Legendary former West Indian fast bowler and AOC’s new columnist Colin Croft says the tourists need to restore some pride in the final Test of the series at Edgbaston.
West Indies have it all to do to win the third Test at Edgbaston. Losing again is not all that important in the grand scheme of things since the West Indies have been losing so regularly, almost exclusively, since relinquishing the title of the world’s best side to Australia back in 1995. But there is at least one thing they can regain.
The West Indies have been derided, publicly and privately, as being no more than a collective rabble of sporting people rather than a good sports team and surely will want to come away from this series with more positive feedback than the opinion that they are simply cannon fodder for opponents.
The tourists could regain some respect for their cricket, their overall progress, even their organisation, with an excellent showing at Edgbaston.
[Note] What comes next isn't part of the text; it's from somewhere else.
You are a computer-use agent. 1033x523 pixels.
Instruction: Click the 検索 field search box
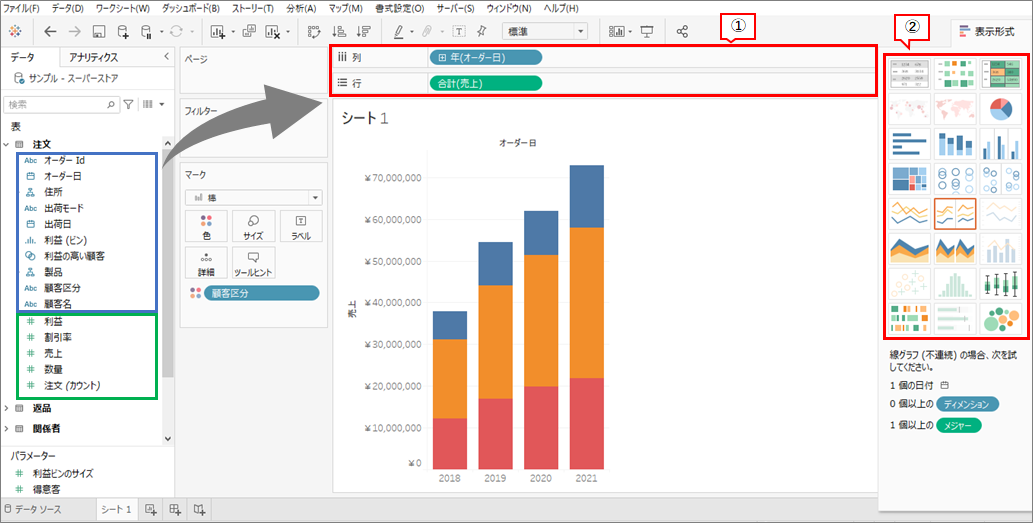[x=60, y=104]
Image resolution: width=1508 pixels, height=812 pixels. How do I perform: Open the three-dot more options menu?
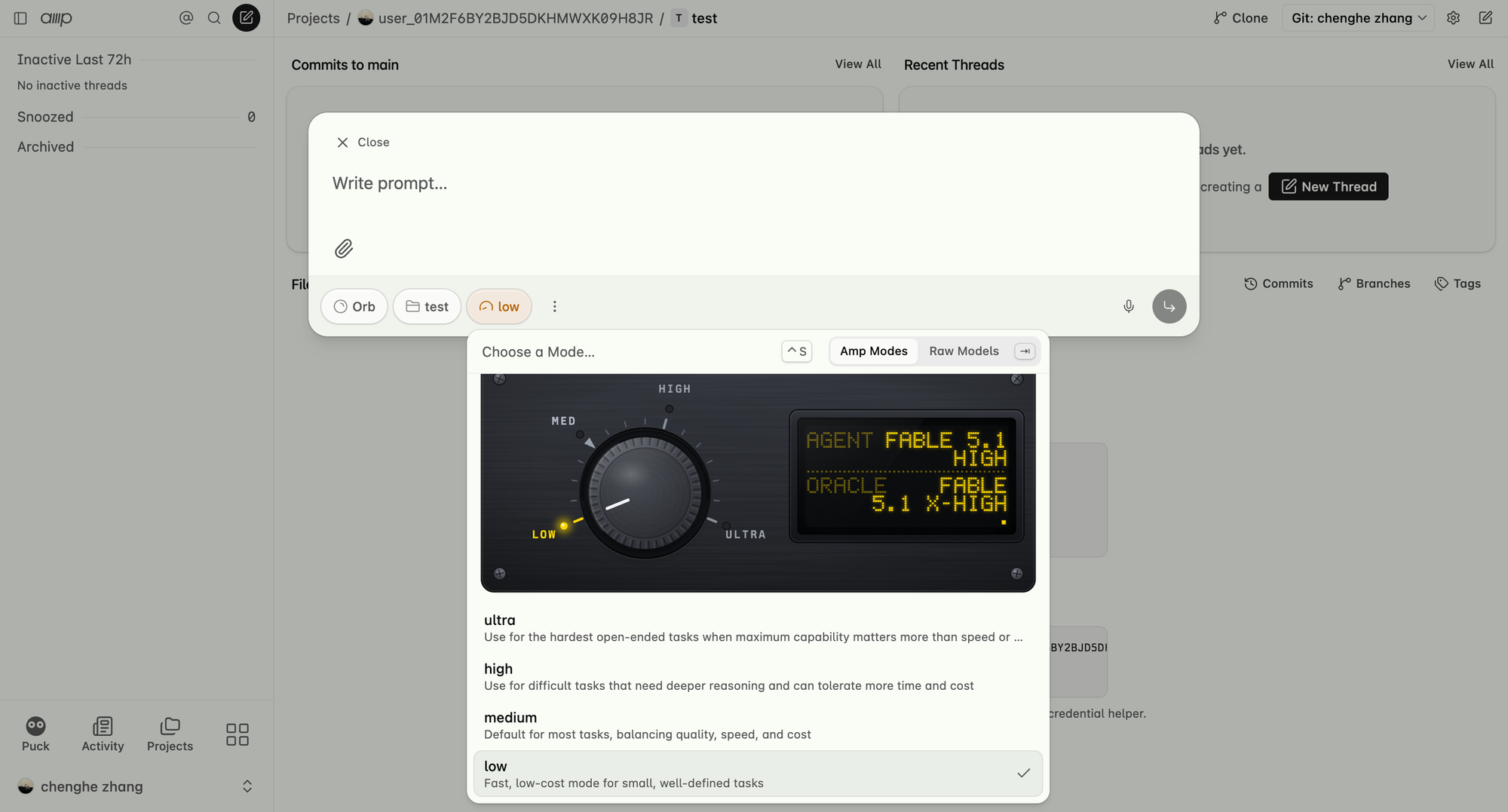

How this will happen is another matter altogether. Can they do it? Only time will tell, but already English minds are progressing to the forthcoming series with South Africa with dangerman James Anderson being rested for the final encounter of the series.
The West Indies have felt the loss of Chris Gayle and their batsmanship needs all the help it can get in counteracting the swinging deliveries that their batsmen succumbed to at Lord’s and Trent Bridge. The batsmen simply have not coped, whether it was at wintry London or the barmy climate of Nottingham!
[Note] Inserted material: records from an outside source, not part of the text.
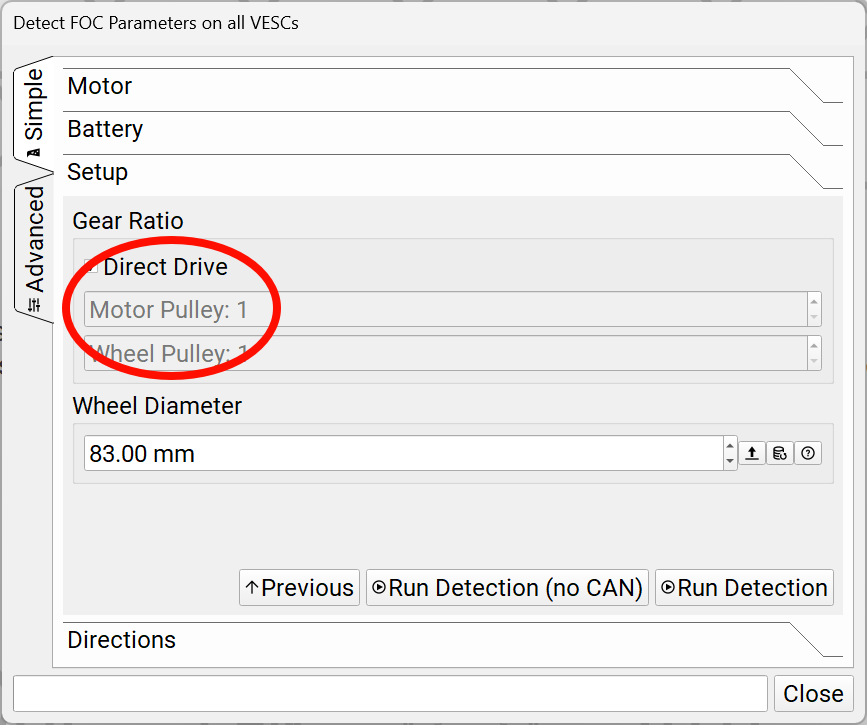Screen dimensions: 867x725
Task: Increase wheel diameter with the up arrow
Action: (730, 446)
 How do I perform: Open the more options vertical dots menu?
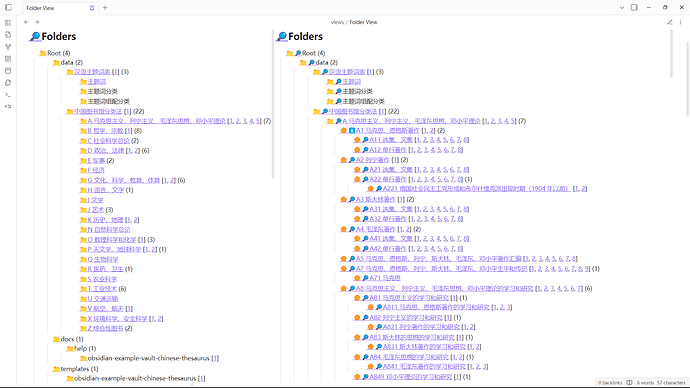pyautogui.click(x=680, y=22)
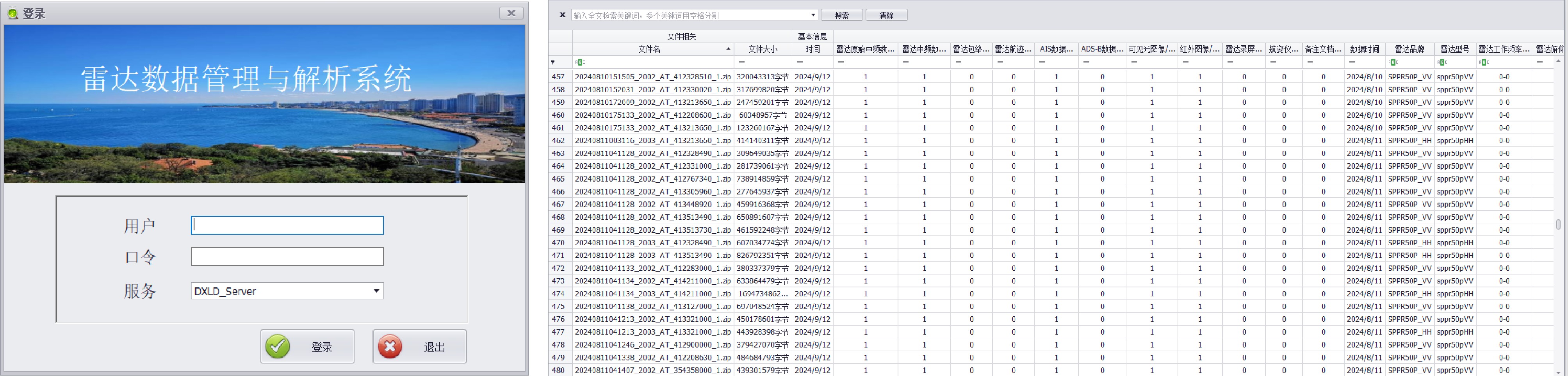This screenshot has width=1568, height=376.
Task: Open the DXLD_Server service dropdown
Action: [376, 291]
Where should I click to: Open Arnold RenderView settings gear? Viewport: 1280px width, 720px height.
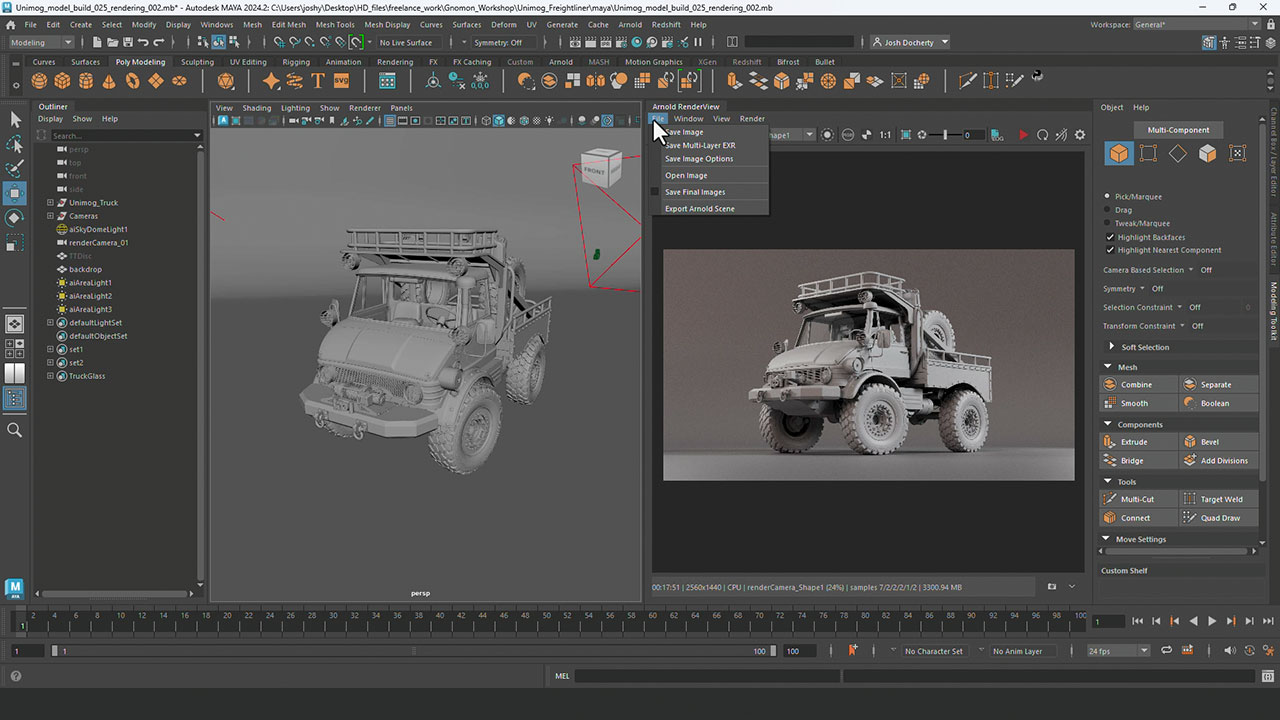(x=1079, y=135)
Their bowlers have struggled too, and with the loss of Kemar Roach – something that I had, unfortunately, foretold because the strains and stresses were much too much for this young man to cope with – the West Indies’ bowling situation has become as worrying as that of their batsmen. Ravi Rampaul might survive in the side, but he is nothing more than a trundler, very ordinary, not one to make batsmen quake in their boots. With Roach gone either Fidel Edwards or Tino Best, or perhaps even both, will come in for Edgbaston. They will have to up their bowling game considerably to succeed.
Sunil Narine, the young Trinidad & Tobago offspinner who has confused batsmen in the IPL and in ODI cricket with his knuckle balls and doosras is rumoured to be making his Test debut in Birmingham. That would not be a bad idea at all, but is it worth it? At least England would have something less ordinary to face! His aura and mystery precede him and 34 first-class wickets at a meagre average of 11.88 sets him apart from all of the present day West Indian bowlers, if not all bowlers in the world. He is indeed a prodigy!
On the other hand eight ODIs, two T20Is and six first-class games is not much of a history. Should the West Indies then, when the rubber is already dead and the Wisden Trophy restored to England, unveil their only real secret weapon to save face in a series that is already lost? That is quite a difficult question and decision! One would suppose that Narine was called up for his prowess in the shortened forms of the game, given his recent history. However, giving him an initial Test outing, given the circumstances, really is a touch and go decision. High wire stuff!
Meanwhile, injuries to two fast bowlers from the original touring party in Shannon Gabriel and Roach worry me greatly. Suffice it to say that something seems to be very wrong with either the way these players are being trained or the equipment that they use. Too many of them are being injured!